▶ [Extracted records]

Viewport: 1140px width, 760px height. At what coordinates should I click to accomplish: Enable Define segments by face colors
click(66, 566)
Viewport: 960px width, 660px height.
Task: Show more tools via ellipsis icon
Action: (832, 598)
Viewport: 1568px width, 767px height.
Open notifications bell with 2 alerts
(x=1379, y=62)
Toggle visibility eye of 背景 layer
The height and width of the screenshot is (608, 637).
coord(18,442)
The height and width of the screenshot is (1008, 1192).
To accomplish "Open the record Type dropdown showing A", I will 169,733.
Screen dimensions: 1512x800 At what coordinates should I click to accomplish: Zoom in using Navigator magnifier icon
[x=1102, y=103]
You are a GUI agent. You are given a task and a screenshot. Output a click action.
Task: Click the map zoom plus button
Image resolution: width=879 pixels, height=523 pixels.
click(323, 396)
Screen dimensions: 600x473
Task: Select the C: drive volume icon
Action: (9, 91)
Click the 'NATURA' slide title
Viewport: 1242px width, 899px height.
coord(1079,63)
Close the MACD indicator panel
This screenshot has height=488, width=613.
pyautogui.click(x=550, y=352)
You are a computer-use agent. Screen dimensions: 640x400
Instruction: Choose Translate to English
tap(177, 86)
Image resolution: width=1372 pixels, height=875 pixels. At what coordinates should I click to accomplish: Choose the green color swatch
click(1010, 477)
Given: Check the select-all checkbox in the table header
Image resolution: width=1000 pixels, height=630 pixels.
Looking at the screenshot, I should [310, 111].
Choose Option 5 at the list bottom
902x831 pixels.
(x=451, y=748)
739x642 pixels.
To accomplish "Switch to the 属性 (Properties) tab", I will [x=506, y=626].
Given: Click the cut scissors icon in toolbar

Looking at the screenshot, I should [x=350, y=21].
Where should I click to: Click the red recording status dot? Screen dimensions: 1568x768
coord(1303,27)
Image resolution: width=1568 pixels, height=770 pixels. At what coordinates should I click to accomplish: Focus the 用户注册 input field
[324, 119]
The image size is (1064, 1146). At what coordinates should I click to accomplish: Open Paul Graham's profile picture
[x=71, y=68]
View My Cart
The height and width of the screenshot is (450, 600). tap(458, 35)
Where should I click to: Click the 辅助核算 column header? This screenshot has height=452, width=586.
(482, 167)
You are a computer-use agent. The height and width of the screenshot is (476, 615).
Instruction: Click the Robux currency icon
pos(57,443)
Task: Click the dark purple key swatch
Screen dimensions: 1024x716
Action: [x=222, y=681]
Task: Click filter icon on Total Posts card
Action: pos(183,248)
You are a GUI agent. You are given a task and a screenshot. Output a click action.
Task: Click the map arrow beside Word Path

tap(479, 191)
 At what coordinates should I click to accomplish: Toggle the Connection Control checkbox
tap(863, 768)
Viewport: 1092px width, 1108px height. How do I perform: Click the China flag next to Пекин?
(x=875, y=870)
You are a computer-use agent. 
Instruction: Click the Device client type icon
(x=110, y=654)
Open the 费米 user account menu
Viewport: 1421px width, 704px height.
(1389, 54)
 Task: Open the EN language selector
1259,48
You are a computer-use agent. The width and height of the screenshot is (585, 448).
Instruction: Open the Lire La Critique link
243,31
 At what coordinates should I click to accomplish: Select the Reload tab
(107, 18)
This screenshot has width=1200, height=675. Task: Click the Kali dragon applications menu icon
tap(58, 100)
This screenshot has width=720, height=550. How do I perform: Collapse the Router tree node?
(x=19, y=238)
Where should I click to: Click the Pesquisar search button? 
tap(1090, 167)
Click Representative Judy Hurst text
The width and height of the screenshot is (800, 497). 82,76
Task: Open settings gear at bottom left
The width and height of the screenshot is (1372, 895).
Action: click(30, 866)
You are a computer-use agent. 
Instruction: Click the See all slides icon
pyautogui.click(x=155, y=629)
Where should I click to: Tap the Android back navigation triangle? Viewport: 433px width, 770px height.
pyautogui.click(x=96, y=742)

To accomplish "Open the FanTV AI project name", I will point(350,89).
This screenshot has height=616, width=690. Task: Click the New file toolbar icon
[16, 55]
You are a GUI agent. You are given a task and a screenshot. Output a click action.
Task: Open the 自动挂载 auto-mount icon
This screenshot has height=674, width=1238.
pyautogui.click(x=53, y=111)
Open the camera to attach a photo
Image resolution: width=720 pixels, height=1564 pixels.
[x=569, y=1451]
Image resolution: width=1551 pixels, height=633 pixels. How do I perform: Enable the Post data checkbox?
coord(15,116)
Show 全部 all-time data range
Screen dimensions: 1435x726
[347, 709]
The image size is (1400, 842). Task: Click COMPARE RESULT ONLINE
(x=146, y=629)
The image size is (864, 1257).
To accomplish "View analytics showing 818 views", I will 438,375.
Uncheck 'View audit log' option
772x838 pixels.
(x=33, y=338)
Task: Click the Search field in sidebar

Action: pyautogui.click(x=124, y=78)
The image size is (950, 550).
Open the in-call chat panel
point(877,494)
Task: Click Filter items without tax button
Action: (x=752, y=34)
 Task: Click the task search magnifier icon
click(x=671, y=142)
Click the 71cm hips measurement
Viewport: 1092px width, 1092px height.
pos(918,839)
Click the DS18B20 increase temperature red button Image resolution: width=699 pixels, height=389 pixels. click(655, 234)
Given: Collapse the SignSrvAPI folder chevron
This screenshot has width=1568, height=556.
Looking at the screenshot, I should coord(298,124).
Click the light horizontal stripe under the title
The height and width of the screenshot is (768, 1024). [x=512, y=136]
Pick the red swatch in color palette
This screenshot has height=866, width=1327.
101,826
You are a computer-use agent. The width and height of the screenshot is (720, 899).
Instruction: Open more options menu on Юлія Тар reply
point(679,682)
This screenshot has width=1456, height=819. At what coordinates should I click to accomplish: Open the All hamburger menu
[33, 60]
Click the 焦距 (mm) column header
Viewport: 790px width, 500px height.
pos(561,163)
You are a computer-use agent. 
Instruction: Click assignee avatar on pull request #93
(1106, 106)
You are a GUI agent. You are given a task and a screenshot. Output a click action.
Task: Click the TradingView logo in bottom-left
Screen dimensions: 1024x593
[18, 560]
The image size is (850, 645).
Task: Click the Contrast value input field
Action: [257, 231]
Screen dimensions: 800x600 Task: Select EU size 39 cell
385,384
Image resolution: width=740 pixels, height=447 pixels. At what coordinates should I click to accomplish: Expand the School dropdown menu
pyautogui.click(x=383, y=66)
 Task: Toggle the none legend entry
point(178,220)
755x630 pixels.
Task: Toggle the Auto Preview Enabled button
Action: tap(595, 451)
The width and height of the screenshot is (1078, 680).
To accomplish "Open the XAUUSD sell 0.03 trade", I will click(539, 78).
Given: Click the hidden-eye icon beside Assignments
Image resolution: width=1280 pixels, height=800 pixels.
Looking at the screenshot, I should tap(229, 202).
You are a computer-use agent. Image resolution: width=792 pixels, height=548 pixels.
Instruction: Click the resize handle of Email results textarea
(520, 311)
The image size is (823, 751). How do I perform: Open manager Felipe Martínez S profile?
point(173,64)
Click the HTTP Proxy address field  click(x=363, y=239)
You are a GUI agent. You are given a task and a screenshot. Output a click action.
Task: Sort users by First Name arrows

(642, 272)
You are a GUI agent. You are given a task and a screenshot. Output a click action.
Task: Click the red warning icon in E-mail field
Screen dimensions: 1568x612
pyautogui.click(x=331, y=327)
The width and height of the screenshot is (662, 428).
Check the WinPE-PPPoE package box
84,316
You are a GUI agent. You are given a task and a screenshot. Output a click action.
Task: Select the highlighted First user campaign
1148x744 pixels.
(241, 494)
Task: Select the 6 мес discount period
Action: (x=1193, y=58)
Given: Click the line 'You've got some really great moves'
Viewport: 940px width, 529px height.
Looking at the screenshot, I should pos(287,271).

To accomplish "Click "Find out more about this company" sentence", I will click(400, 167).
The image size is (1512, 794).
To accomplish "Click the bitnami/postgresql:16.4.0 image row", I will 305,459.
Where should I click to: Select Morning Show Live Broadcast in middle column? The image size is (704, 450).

▶ [Action item]
Print only the lines running from the one with "The image size is (1512, 794)." to the final line of the data above, each exactly as it appears.

▶ [Written response]
The image size is (1512, 794).
To accomplish "Click the bitnami/postgresql:16.4.0 image row", I will 305,459.
Where should I click to: Select Morning Show Live Broadcast in middle column? The image size is (704, 450).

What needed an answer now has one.